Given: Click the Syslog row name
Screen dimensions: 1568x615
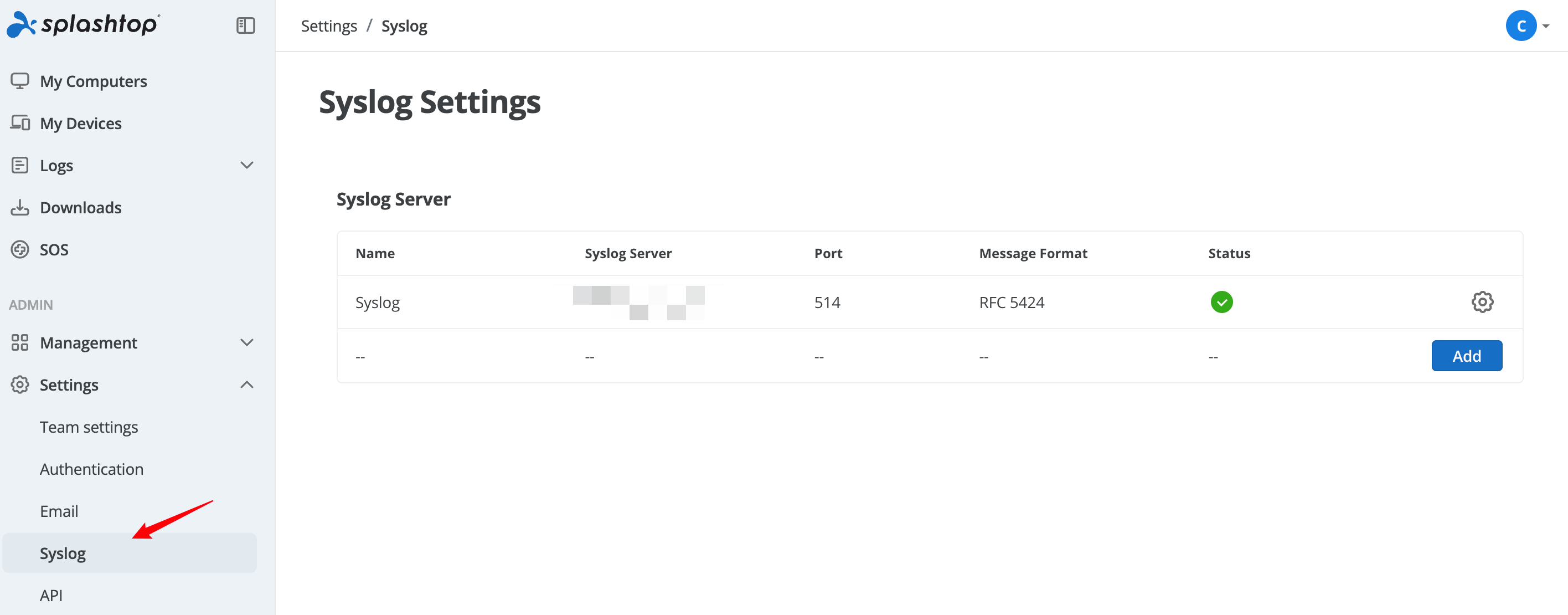Looking at the screenshot, I should point(378,303).
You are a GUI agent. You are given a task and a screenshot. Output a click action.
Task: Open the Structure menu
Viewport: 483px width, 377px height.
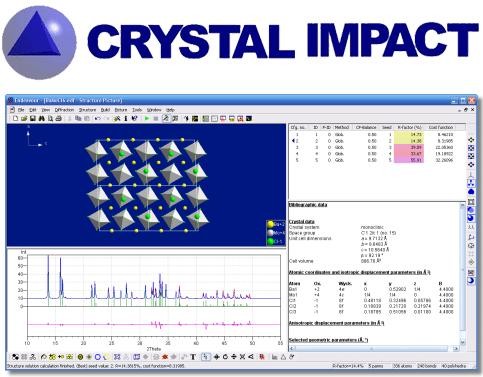[x=87, y=110]
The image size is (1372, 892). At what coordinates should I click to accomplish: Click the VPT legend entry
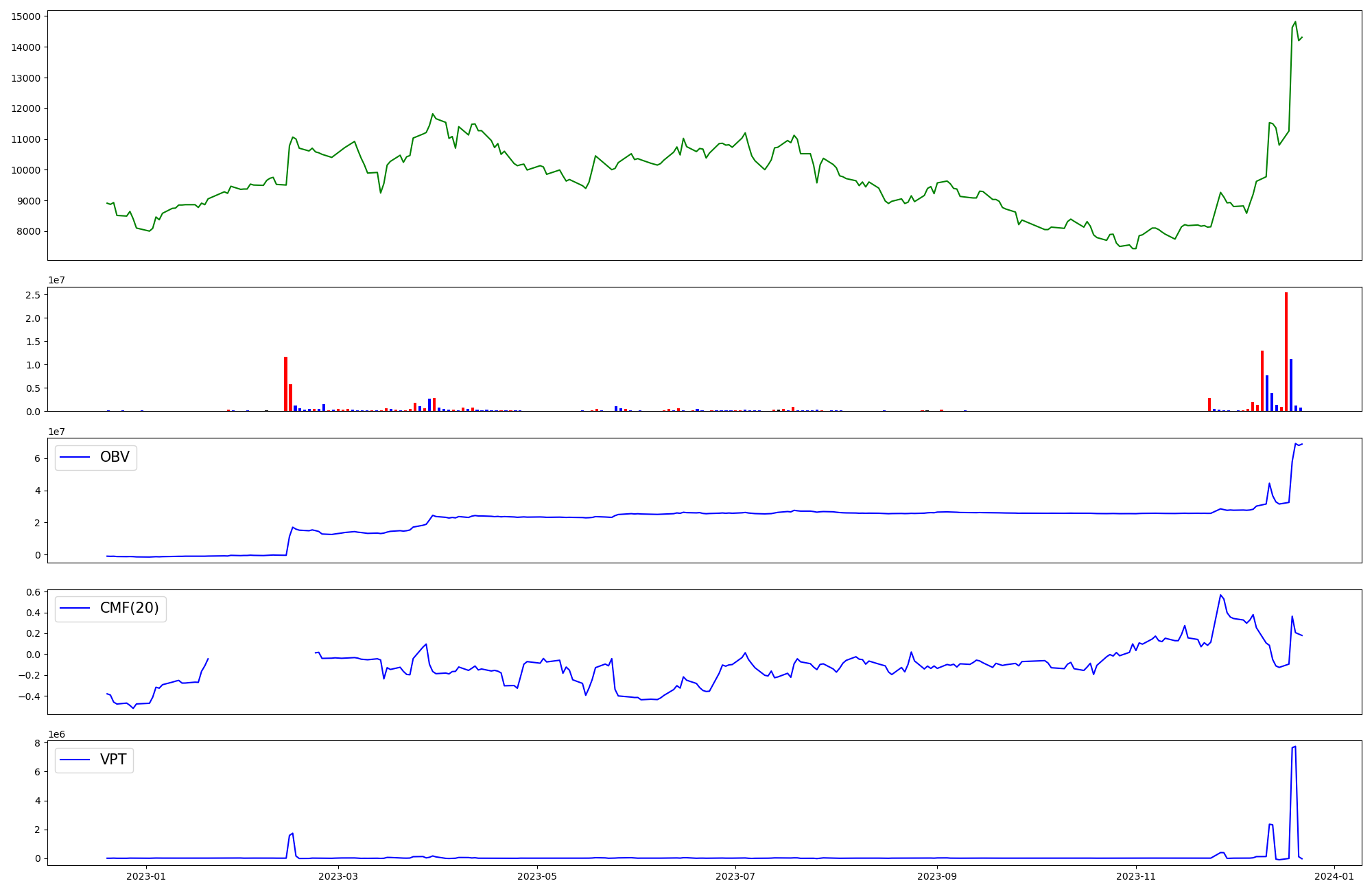pyautogui.click(x=113, y=760)
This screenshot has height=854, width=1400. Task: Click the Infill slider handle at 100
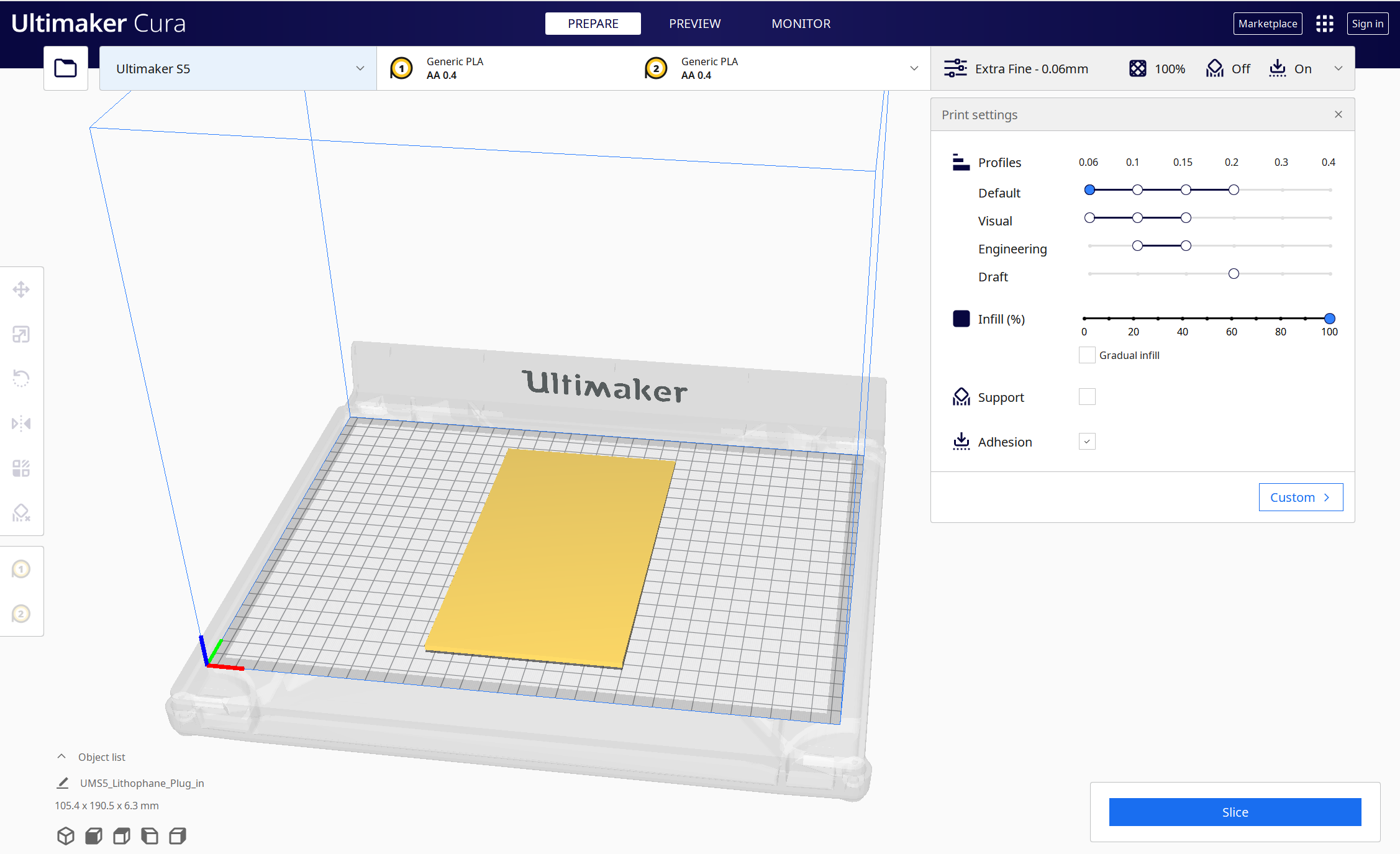[1329, 319]
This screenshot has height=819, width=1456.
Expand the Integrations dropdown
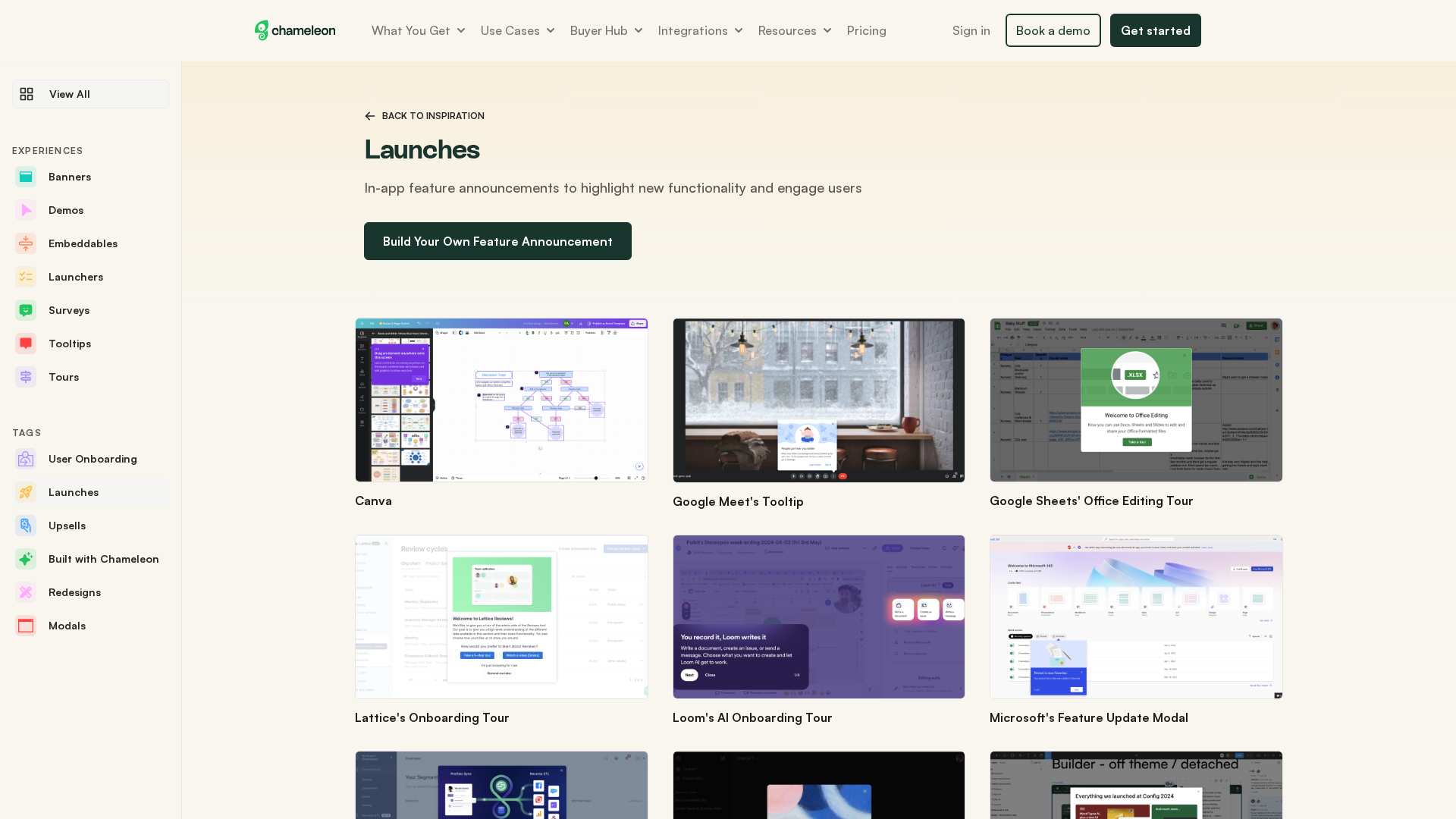click(699, 30)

------------

### [EXERCISE TASK]
Render every line of the items above as a JSON list of strings, one string per line, omitting blank lines and leaving out the pictures.

### [EXERCISE RESULT]
[
  "Given: Click the Syslog row name",
  "Screen dimensions: 1568x615",
  "Looking at the screenshot, I should point(378,303).",
  "You are a GUI agent. You are given a task and a screenshot. Output a click action.",
  "Task: Open the Structure menu",
  "Viewport: 483px width, 377px height.",
  "[x=87, y=110]",
  "The image size is (1372, 892). At what coordinates should I click to accomplish: Click the VPT legend entry",
  "pyautogui.click(x=113, y=760)",
  "This screenshot has height=854, width=1400. Task: Click the Infill slider handle at 100",
  "[1329, 319]",
  "This screenshot has height=819, width=1456.",
  "Expand the Integrations dropdown",
  "click(699, 30)"
]